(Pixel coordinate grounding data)
__________________________________________________

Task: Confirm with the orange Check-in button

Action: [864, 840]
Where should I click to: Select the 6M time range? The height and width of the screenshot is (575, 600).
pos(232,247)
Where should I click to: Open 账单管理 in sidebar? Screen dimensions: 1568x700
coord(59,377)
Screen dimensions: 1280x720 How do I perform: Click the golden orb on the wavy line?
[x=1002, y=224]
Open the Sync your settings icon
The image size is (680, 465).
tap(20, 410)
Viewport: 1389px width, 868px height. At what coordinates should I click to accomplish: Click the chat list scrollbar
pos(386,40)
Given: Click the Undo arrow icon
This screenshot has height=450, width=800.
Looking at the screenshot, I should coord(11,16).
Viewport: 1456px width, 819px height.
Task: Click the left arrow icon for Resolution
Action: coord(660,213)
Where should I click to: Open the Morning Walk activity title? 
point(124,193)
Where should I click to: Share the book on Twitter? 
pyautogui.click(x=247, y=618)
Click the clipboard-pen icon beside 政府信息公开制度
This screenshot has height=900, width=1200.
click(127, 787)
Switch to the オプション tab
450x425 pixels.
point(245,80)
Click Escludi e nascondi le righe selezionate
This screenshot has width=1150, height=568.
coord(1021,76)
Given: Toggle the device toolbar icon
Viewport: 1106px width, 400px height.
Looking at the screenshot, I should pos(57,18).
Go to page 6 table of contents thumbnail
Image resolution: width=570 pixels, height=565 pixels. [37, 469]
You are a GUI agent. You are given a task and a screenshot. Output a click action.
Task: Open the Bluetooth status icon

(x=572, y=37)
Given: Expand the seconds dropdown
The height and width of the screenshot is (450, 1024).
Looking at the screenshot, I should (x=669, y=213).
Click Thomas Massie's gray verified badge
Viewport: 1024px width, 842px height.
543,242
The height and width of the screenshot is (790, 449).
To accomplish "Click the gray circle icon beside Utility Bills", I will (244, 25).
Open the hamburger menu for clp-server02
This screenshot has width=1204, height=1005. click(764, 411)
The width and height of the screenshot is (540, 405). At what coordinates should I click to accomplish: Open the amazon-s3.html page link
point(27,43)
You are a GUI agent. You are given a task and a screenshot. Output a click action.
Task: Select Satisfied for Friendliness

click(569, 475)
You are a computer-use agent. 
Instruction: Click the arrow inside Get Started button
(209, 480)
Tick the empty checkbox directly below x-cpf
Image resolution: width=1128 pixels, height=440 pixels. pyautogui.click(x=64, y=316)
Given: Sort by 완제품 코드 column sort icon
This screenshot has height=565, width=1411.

__________________________________________________

§ **Work task**
Please transcribe all of the records, keeping every line exactly as it is.

§ **Answer to the exercise**
Task: Confirm with the orange Check-in button

Action: [864, 840]
Where should I click to: Select the 6M time range? The height and width of the screenshot is (575, 600).
pos(232,247)
Where should I click to: Open 账单管理 in sidebar? Screen dimensions: 1568x700
coord(59,377)
Screen dimensions: 1280x720 How do I perform: Click the golden orb on the wavy line?
[x=1002, y=224]
Open the Sync your settings icon
The image size is (680, 465).
tap(20, 410)
Viewport: 1389px width, 868px height. At what coordinates should I click to accomplish: Click the chat list scrollbar
pos(386,40)
Given: Click the Undo arrow icon
This screenshot has height=450, width=800.
Looking at the screenshot, I should coord(11,16).
Viewport: 1456px width, 819px height.
Task: Click the left arrow icon for Resolution
Action: coord(660,213)
Where should I click to: Open the Morning Walk activity title? 
point(124,193)
Where should I click to: Share the book on Twitter? 
pyautogui.click(x=247, y=618)
Click the clipboard-pen icon beside 政府信息公开制度
This screenshot has height=900, width=1200.
click(127, 787)
Switch to the オプション tab
450x425 pixels.
point(245,80)
Click Escludi e nascondi le righe selezionate
This screenshot has width=1150, height=568.
coord(1021,76)
Given: Toggle the device toolbar icon
Viewport: 1106px width, 400px height.
Looking at the screenshot, I should pos(57,18).
Go to page 6 table of contents thumbnail
Image resolution: width=570 pixels, height=565 pixels. [37, 469]
You are a GUI agent. You are given a task and a screenshot. Output a click action.
Task: Open the Bluetooth status icon

(x=572, y=37)
Given: Expand the seconds dropdown
The height and width of the screenshot is (450, 1024).
Looking at the screenshot, I should (x=669, y=213).
Click Thomas Massie's gray verified badge
Viewport: 1024px width, 842px height.
543,242
The height and width of the screenshot is (790, 449).
To accomplish "Click the gray circle icon beside Utility Bills", I will (244, 25).
Open the hamburger menu for clp-server02
This screenshot has width=1204, height=1005. click(764, 411)
The width and height of the screenshot is (540, 405). At what coordinates should I click to accomplish: Open the amazon-s3.html page link
point(27,43)
You are a GUI agent. You are given a task and a screenshot. Output a click action.
Task: Select Satisfied for Friendliness

click(569, 475)
You are a computer-use agent. 
Instruction: Click the arrow inside Get Started button
(209, 480)
Tick the empty checkbox directly below x-cpf
Image resolution: width=1128 pixels, height=440 pixels. pyautogui.click(x=64, y=316)
Given: Sort by 완제품 코드 column sort icon
This screenshot has height=565, width=1411.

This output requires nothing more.